About this exercise:
Each record that follows should be transcribed word for word.

Records provided:
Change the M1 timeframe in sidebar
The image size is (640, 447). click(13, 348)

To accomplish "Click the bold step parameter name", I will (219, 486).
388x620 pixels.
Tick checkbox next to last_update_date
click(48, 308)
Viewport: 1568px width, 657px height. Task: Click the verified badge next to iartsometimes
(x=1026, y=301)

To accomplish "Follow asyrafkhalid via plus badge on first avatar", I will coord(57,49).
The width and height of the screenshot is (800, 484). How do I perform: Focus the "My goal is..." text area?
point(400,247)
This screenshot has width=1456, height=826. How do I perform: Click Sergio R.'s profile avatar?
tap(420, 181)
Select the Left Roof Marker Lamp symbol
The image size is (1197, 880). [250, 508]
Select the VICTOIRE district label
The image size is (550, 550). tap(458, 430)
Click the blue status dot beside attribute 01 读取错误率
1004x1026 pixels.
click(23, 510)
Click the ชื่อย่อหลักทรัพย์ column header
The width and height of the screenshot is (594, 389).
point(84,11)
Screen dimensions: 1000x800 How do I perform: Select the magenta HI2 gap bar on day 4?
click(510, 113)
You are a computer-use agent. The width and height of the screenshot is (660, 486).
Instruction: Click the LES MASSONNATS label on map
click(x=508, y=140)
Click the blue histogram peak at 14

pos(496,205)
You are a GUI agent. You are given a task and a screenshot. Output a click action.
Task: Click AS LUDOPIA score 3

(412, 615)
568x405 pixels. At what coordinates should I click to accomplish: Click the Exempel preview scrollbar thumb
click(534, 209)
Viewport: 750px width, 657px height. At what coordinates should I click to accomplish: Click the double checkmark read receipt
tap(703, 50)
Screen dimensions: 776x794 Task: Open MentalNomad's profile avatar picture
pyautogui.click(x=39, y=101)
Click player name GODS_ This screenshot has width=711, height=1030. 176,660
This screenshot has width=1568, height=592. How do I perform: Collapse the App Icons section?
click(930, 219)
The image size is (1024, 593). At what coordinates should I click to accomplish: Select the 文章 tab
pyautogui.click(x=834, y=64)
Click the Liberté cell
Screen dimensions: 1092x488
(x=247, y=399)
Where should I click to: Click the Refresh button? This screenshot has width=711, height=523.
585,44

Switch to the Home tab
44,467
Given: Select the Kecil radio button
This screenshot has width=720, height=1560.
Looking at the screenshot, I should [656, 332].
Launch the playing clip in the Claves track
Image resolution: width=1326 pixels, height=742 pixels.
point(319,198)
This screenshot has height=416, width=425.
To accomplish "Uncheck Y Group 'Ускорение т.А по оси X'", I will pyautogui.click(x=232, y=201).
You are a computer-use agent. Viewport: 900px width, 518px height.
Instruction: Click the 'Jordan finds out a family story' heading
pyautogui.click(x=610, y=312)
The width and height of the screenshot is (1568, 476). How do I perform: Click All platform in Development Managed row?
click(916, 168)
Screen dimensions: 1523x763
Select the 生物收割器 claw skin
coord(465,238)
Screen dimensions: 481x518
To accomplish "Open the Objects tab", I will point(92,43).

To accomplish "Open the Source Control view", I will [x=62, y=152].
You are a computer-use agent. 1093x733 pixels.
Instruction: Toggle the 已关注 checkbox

Your response:
Change the M1 timeframe in sidebar
The image size is (640, 447). click(13, 348)

To accomplish "Click the bold step parameter name", I will (219, 486).
388x620 pixels.
Tick checkbox next to last_update_date
click(48, 308)
Viewport: 1568px width, 657px height. Task: Click the verified badge next to iartsometimes
(x=1026, y=301)

To accomplish "Follow asyrafkhalid via plus badge on first avatar", I will coord(57,49).
The width and height of the screenshot is (800, 484). How do I perform: Focus the "My goal is..." text area?
point(400,247)
This screenshot has width=1456, height=826. How do I perform: Click Sergio R.'s profile avatar?
tap(420, 181)
Select the Left Roof Marker Lamp symbol
The image size is (1197, 880). [250, 508]
Select the VICTOIRE district label
The image size is (550, 550). tap(458, 430)
Click the blue status dot beside attribute 01 读取错误率
1004x1026 pixels.
click(23, 510)
Click the ชื่อย่อหลักทรัพย์ column header
The width and height of the screenshot is (594, 389).
point(84,11)
Screen dimensions: 1000x800 How do I perform: Select the magenta HI2 gap bar on day 4?
click(510, 113)
You are a computer-use agent. The width and height of the screenshot is (660, 486).
Instruction: Click the LES MASSONNATS label on map
click(x=508, y=140)
Click the blue histogram peak at 14

pos(496,205)
You are a GUI agent. You are given a task and a screenshot. Output a click action.
Task: Click AS LUDOPIA score 3

(412, 615)
568x405 pixels. At what coordinates should I click to accomplish: Click the Exempel preview scrollbar thumb
click(534, 209)
Viewport: 750px width, 657px height. At what coordinates should I click to accomplish: Click the double checkmark read receipt
tap(703, 50)
Screen dimensions: 776x794 Task: Open MentalNomad's profile avatar picture
pyautogui.click(x=39, y=101)
Click player name GODS_ This screenshot has width=711, height=1030. 176,660
This screenshot has width=1568, height=592. How do I perform: Collapse the App Icons section?
click(930, 219)
The image size is (1024, 593). At what coordinates should I click to accomplish: Select the 文章 tab
pyautogui.click(x=834, y=64)
Click the Liberté cell
Screen dimensions: 1092x488
(x=247, y=399)
Where should I click to: Click the Refresh button? This screenshot has width=711, height=523.
585,44

Switch to the Home tab
44,467
Given: Select the Kecil radio button
This screenshot has width=720, height=1560.
Looking at the screenshot, I should [656, 332].
Launch the playing clip in the Claves track
Image resolution: width=1326 pixels, height=742 pixels.
point(319,198)
This screenshot has height=416, width=425.
To accomplish "Uncheck Y Group 'Ускорение т.А по оси X'", I will pyautogui.click(x=232, y=201).
You are a computer-use agent. Viewport: 900px width, 518px height.
Instruction: Click the 'Jordan finds out a family story' heading
pyautogui.click(x=610, y=312)
The width and height of the screenshot is (1568, 476). How do I perform: Click All platform in Development Managed row?
click(916, 168)
Screen dimensions: 1523x763
Select the 生物收割器 claw skin
coord(465,238)
Screen dimensions: 481x518
To accomplish "Open the Objects tab", I will point(92,43).

To accomplish "Open the Source Control view", I will [x=62, y=152].
You are a computer-use agent. 1093x733 pixels.
Instruction: Toggle the 已关注 checkbox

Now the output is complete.